Atlantic Beach is a town in Horry County, South Carolina, United States, part of the Grand Strand tourist region. As of the 2020 census, Atlantic Beach had a population of 195. Most of the land around the town is annexed into the city of North Myrtle Beach.
==History==
Atlantic Beach is commonly nicknamed "The Black Pearl"; the rich culture of the town of Atlantic Beach was formed of mostly Gullah people, descendants of slaves who lived for 300 years on the Sea Islands from Wilmington, North Carolina to Jacksonville, Florida. In the early 1930s, defying Jim Crow laws in the segregated South, debunking Black stereotypes, and broadening the enterprises of the Gullah people, Black women and men opened hotels, restaurants, night clubs, and novelty shops in Atlantic Beach. Visitors would travel along Interstate 95, US 17 and SC 9, coming from nearby southern states, where racial segregation took its toll.

==Geography==
According to the United States Census Bureau, the town has a total area of 0.2 sqmi, all land.

==Demographics==

Historical population
| Census | Pop. | Note | %± |
| 1970 | 215 |  | — |
| 1980 | 289 |  | 34.4% |
| 1990 | 446 |  | 54.3% |
| 2000 | 351 |  | −21.3% |
| 2010 | 334 |  | −4.8% |
| 2020 | 195 |  | −41.6% |
| 2025 (est.) | 472 |  | 142.1% |
U.S. Decennial Census

===Racial and ethnic composition===

Atlantic Beach town, South Carolina – Racial and ethnic composition Note: the US Census treats Hispanic/Latino as an ethnic category. This table excludes Latinos from the racial categories and assigns them to a separate category. Hispanics/Latinos may be of any race.
| Race / Ethnicity (NH = Non-Hispanic) | Pop 2000 | Pop 2010 | Pop 2020 | % 2000 | % 2010 | % 2020 |
|---|---|---|---|---|---|---|
| White alone (NH) | 27 | 86 | 77 | 7.69% | 25.75% | 39.49% |
| Black or African American alone (NH) | 288 | 181 | 88 | 82.05% | 54.19% | 45.13% |
| Native American or Alaska Native alone (NH) | 0 | 3 | 0 | 0.00% | 0.90% | 0.00% |
| Asian alone (NH) | 0 | 0 | 3 | 0.00% | 0.00% | 1.54% |
| Native Hawaiian or Pacific Islander alone (NH) | 0 | 0 | 0 | 0.00% | 0.00% | 0.00% |
| Other race alone (NH) | 1 | 0 | 7 | 0.28% | 0.00% | 3.59% |
| Mixed race or Multiracial (NH) | 0 | 9 | 8 | 0.00% | 2.69% | 4.10% |
| Hispanic or Latino (any race) | 35 | 55 | 12 | 9.97% | 16.47% | 6.15% |
| Total | 351 | 334 | 195 | 100.00% | 100.00% | 100.00% |

===2020 census===
As of the 2020 United States census, there were 195 people, 87 households, and 39 families residing in the town.

===2000 census===
At the 2000 census there were 351 people, 132 households, and 83 families in the town. The population density was 2,214.5 PD/sqmi. There were 244 housing units at an average density of 1,539.4 /sqmi. The racial makeup of the town was 9.69% White, 82.05% African American, 7.12% from other races, and 1.14% from two or more races. Hispanic or Latino of any race were 9.97%.

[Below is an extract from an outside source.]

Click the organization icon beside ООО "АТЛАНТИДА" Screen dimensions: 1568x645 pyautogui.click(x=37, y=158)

Of the 132 households 39.4% had children under the age of 18 living with them, 18.9% were married couples living together, 37.1% had a female householder with no husband present, and 36.4% were non-families. 29.5% of households were one person and 6.8% were one person aged 65 or older. The average household size was 2.66 and the average family size was 3.17.

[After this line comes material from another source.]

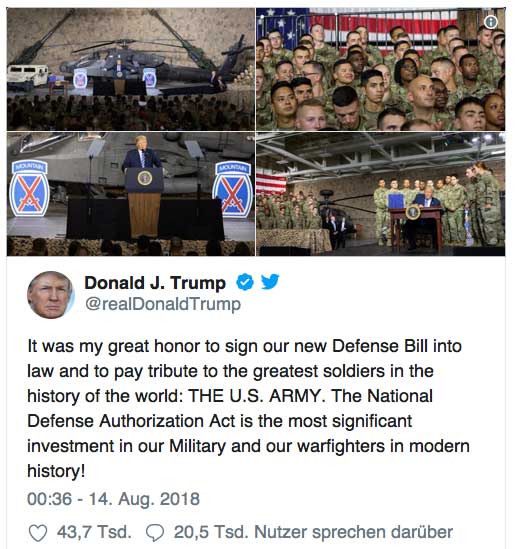The height and width of the screenshot is (549, 517).
Task: Open 20,5 Tsd. Nutzer sprechen darüber
Action: coord(313,532)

The age distribution was 29.6% under the age of 18, 9.7% from 18 to 24, 36.2% from 25 to 44, 15.1% from 45 to 64, and 9.4% 65 or older. The median age was 30 years. For every 100 females, there were 98.3 males. For every 100 females age 18 and over, there were 93.0 males.

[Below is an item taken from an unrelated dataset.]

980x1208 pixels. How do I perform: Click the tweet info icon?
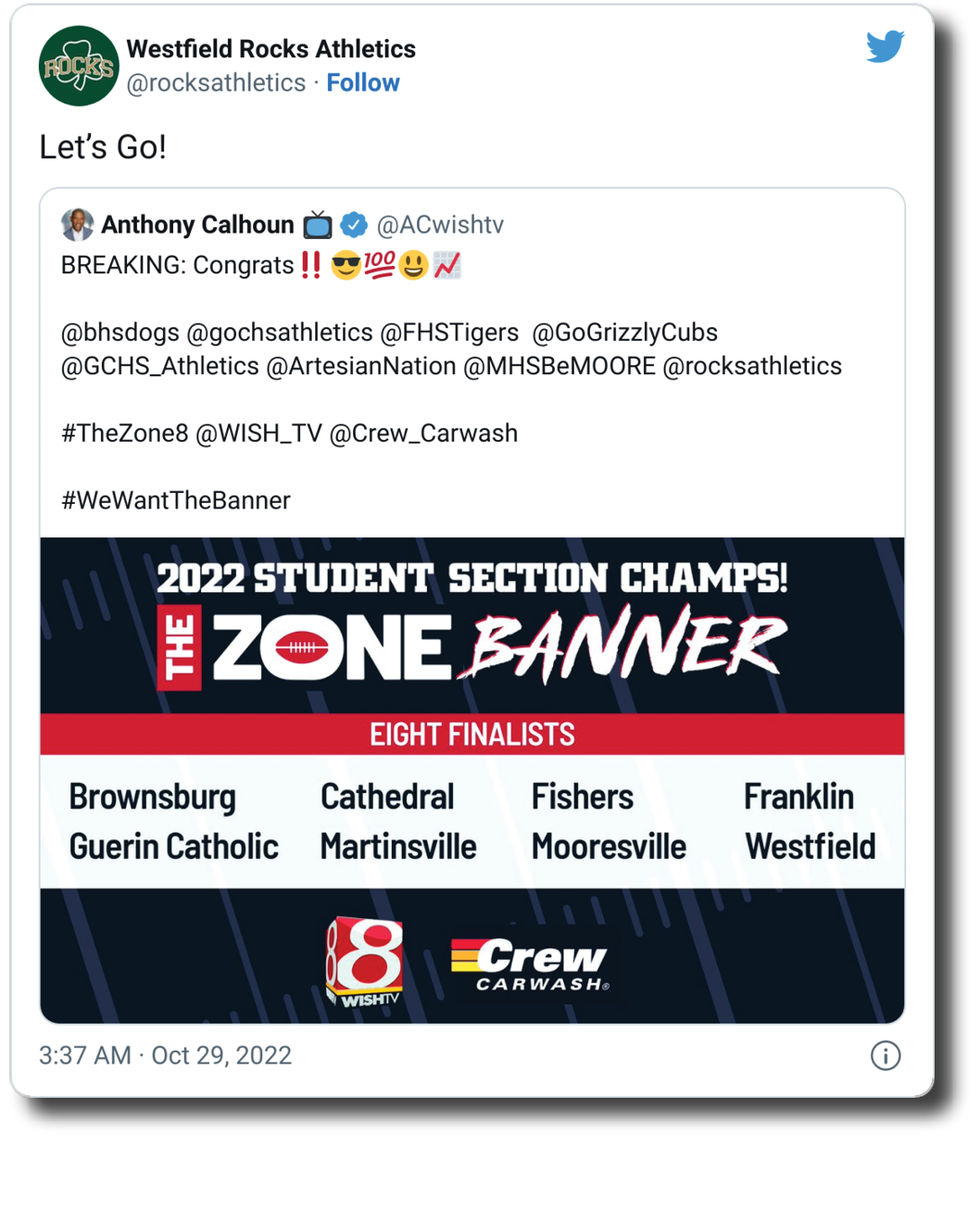click(x=885, y=1055)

The median household income was $24,375 and the median family income was $20,313. Males had a median income of $16,477 versus $17,000 for females. The per capita income for the town was $12,492. About 31.3% of families and 27.6% of the population were below the poverty line, including 37.0% of those under age 18 and 27.6% of those age 65 or over.

==Education==
Horry County School District is the sole school district in the county.